Between 1869 and 1967 more than 100,000 British youngsters were sent to Canada, Australia and other Commonwealth countries as part of child migration schemes.
Some of them were considered too little to cross the road, yet these children were sent across continents and oceans for a life in another world. And despite assurances they’d return home, this trip would be on a one-way-ticket.
Merseyside Maritime Museum now tells the heart-breaking story of those children whose lives were changed forever.
Some of the children were orphans and many came from families who were unable to care for them. At the time charitable and religious organisations sent them overseas, with the belief that their lives would improve as a result.
They were supported by governments for which these schemes supplied much needed population and labour. Siblings and friends were frequently split up on arrival and left isolated, facing long hard days of labour in extremes of climate. This isolation often led to a lonely, brutal childhood.
On their own: Britain’s child migrants tells their emotional stories and through detailed case studies, visitors will meet a number of child migrants and find out more about their different experiences.
In 2009 the Australian Government apologised to children who had suffered abuse in child migration schemes. In 2010 the British Government followed suit.
The exhibition has been developed by National Museums Liverpool in partnership with The Australian National Maritime Museum and has toured Australia where more than 350,000 people came to see it.
The exhibition is accompanied by an online exhibition resource which can be accessed here.
A dedicated website has been set up which features oral histories and a message board here.
The site provides useful links to former child migrant organisations, after care associations and genealogy websites. The online message board also offers the chance for visitors to respond to the exhibition and for former child migrants and their relatives to share their experiences.
Case studies of two child migrants featured in the exhibition:
Tony Chambers: “The Boy in the Lifebuoy” Tony Chambers (from Hemel Hempstead) was placed in care because his mother was struggling to make ends meet. Neither Tony nor his mother understood the full implications when they sent him to New Zealand aged nine in 1951: “One minute my mother and father were there. The next thing they were gone.” As a young man in his 20s he was reunited with his mother. He moved back to Britain permanently in 1994. You can see a video interview with Tony here.
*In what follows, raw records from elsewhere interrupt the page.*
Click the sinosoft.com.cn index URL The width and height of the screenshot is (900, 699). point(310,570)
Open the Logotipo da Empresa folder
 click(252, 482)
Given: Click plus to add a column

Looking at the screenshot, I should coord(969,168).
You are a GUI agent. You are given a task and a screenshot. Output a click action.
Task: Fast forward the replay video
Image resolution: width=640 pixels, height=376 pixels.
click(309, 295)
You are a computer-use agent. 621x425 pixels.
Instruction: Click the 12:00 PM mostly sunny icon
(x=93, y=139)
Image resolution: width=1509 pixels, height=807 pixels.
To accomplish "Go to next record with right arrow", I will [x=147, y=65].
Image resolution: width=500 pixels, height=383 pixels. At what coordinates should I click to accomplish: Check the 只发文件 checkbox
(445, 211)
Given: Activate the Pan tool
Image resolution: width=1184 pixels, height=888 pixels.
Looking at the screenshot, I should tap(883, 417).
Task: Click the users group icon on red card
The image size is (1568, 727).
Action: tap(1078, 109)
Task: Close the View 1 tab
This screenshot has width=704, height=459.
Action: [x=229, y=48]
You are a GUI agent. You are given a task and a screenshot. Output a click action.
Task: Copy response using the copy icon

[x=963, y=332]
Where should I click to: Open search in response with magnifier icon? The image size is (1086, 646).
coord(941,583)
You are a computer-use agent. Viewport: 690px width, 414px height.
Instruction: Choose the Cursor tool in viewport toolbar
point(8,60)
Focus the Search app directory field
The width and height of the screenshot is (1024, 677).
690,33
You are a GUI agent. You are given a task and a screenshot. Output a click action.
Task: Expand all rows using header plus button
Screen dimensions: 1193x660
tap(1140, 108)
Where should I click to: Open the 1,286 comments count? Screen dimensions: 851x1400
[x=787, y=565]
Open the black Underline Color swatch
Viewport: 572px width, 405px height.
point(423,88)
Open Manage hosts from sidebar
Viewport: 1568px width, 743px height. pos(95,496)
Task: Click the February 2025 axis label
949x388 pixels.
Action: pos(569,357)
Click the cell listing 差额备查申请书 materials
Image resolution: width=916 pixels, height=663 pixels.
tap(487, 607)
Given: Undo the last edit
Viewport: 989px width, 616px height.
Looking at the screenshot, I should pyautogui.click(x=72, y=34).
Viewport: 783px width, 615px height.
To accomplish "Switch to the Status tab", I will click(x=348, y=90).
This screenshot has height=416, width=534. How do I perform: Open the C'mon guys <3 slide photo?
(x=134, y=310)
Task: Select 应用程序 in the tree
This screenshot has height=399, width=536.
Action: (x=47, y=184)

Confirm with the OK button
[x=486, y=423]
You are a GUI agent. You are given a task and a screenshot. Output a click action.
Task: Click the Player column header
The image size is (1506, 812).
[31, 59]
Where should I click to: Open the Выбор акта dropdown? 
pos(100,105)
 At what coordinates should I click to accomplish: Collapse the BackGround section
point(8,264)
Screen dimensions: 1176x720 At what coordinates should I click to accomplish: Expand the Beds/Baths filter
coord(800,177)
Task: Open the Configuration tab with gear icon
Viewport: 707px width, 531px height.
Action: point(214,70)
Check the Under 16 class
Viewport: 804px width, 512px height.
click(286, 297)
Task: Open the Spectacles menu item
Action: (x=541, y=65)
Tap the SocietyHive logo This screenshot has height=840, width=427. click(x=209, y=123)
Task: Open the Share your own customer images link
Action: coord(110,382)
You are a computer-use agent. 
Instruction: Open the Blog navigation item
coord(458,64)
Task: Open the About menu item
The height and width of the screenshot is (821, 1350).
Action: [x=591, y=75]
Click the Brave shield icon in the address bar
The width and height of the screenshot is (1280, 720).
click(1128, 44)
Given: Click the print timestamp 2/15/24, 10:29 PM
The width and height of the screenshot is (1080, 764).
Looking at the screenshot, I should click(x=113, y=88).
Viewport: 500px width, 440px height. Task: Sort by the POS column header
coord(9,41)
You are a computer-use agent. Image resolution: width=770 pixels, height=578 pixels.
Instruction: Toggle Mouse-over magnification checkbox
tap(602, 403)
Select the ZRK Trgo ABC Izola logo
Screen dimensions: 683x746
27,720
Stewart Lee: Stewart migrated when he was just four-years-old from his home in Manchester. He sailed on the SS Strathnaver and arrived at Molong, New South Wales, Australia in 1955. He always carried a memento of the photograph of his family home. “We were told we were having a big long holiday and we’d be going back.” Stewart was dressed in “a nice, neat little suit” for the voyage, but this was taken off him upon arrival. “The day we got there they were stripped off us and we were given old hand-me-downs.” Stewart describes his 13 years at Molong as “extremely traumatic” in which he experienced “all sorts of abuses,” and says he was provided with minimal education but expected to do a normal day’s work.